Remember, always validate the user's input by testing it for invalid or suspicious characters or check the type of entered data (e.g. ensuring that a number is specified as the value of the querystring ArticleID parameter in one of the examples above). Applications should be designed to check the content of text boxes before forming a SQL statement and submitting it to SQL server, (ASP.NET offers extensive selection of validation controls). They can either reject the input or prompt a user for reentering the data, clean it up by leaving only characters regarded as "safe" (e.g. by replacing them with alternate characters), and restrict the length of text fields. Note, however, that the examples specified at the beginning of this article constitute just a small subset of a wide range of ways SQL Injection attacks can be launched, so expecting to eliminate this vulnerability by input validation alone is likely lead to failure.
A more efficient approach relies on parameterizing all data manipulation language statements by employing stored procedures. Replacing the SQL statement from our initial example with an equivalent stored procedure, and setting the username and password values as its input parameters will render the described attacks ineffective. This is due to the fact in the case of stored procedure implementation, both username and password are treated as literal strings, which means that the SELECT statements will return no rows. In addition, with stored procedures in place, you can limit users' permissions to EXECUTE, rather than relying on less secure SELECT permissions on target tables. Unfortunately, stored procedures, while less vulnerable than dynamically created SQL statements, are still not fully protected from attacks.

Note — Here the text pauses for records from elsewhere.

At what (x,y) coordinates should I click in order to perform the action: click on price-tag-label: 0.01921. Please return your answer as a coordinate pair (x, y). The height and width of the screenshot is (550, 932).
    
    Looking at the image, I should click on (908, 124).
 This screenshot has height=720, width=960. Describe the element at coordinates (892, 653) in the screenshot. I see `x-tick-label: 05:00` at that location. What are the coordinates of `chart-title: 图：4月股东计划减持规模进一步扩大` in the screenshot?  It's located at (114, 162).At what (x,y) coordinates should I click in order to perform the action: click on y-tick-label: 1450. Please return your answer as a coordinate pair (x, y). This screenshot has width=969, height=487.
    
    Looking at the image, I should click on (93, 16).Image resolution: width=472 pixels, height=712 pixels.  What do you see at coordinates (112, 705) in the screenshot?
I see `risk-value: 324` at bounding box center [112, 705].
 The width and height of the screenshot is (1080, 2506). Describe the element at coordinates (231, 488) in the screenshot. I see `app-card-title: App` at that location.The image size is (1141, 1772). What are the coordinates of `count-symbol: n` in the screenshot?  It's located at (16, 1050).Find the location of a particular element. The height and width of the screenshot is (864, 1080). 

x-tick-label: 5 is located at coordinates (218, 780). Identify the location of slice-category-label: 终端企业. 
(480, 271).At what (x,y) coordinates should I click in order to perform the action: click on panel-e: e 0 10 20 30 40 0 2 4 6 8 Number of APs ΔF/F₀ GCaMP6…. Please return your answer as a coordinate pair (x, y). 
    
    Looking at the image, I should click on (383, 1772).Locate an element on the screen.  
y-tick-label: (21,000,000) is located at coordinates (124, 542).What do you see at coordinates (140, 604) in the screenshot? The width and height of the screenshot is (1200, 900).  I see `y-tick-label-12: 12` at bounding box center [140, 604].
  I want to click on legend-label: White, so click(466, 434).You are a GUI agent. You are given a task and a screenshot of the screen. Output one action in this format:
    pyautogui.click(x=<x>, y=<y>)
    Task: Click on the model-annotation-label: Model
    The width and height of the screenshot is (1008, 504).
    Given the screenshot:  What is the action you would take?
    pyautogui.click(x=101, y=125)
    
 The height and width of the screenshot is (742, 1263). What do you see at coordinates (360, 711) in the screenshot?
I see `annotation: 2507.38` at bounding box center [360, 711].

Finally, guard carefully information that might be revealed via error messages resulting from executing malformed SQL statements. While the initial SQL Injection attack might fail thanks to the protection mechanisms described above, an attacker might be able to design new, more elaborate and successful ones, by analyzing the content of messages returned from the Web application. Ensure that you make them as generic as possible, hiding any details that can potentially be exploited (IIS allows controlling the level of details of its error messages through standard configuration settings).